> Your goal:
Go over the records and count each line that has the string "Viewport". Give the number and nothing else.

>>>

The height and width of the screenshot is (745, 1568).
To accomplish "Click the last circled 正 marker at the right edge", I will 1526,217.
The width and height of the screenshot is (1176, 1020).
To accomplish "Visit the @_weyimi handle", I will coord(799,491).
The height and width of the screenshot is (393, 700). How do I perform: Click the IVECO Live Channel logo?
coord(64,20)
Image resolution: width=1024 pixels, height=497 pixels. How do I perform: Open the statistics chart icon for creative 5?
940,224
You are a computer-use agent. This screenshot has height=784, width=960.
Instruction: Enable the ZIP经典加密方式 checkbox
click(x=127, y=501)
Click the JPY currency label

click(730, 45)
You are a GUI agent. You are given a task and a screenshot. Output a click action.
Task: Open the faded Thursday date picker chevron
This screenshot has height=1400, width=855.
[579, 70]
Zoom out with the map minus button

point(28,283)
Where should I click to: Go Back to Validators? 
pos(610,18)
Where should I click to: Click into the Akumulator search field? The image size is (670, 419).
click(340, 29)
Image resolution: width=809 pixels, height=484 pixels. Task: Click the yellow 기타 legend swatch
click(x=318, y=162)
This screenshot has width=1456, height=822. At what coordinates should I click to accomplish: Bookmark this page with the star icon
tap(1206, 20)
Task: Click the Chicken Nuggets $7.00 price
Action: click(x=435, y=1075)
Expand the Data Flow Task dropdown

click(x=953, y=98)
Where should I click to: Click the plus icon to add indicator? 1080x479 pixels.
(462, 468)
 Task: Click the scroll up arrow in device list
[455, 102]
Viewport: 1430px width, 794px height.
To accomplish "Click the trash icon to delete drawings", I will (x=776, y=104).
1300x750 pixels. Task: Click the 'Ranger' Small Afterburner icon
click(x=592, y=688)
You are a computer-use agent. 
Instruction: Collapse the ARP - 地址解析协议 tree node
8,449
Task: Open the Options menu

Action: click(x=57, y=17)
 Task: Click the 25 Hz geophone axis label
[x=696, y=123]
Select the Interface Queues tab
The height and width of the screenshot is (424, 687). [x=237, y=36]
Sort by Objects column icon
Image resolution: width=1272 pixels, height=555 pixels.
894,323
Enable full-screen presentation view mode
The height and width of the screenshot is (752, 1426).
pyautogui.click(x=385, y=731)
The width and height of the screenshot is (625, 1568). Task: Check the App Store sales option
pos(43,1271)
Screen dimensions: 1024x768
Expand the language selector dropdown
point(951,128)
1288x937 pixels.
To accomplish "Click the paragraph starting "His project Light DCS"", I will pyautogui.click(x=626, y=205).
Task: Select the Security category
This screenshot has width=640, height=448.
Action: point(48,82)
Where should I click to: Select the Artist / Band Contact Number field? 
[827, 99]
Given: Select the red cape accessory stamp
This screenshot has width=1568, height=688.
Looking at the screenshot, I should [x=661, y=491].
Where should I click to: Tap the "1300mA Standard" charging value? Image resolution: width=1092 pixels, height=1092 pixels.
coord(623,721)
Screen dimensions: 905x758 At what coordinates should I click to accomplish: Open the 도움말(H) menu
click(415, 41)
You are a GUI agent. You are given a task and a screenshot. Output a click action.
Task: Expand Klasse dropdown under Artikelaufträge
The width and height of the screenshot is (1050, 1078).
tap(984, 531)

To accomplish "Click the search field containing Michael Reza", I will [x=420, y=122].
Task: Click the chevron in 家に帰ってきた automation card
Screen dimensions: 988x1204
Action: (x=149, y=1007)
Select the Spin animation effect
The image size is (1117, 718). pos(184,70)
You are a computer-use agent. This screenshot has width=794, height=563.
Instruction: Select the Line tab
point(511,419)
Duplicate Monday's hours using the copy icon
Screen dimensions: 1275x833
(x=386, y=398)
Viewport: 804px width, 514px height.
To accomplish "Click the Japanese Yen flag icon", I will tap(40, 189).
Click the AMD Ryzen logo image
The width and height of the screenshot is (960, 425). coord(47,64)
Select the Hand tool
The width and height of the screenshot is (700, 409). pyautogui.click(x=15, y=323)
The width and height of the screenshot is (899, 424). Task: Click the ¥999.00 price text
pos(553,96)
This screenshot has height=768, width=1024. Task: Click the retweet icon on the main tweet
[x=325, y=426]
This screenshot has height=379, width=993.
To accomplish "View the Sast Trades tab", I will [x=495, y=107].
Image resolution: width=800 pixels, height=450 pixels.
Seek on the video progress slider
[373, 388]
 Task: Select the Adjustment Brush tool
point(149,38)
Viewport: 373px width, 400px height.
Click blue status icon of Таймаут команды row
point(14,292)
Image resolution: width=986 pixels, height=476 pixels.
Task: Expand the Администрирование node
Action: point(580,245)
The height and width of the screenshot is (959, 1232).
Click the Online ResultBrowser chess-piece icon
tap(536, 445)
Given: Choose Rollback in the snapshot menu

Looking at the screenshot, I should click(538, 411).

<<<

> Result of the task:
3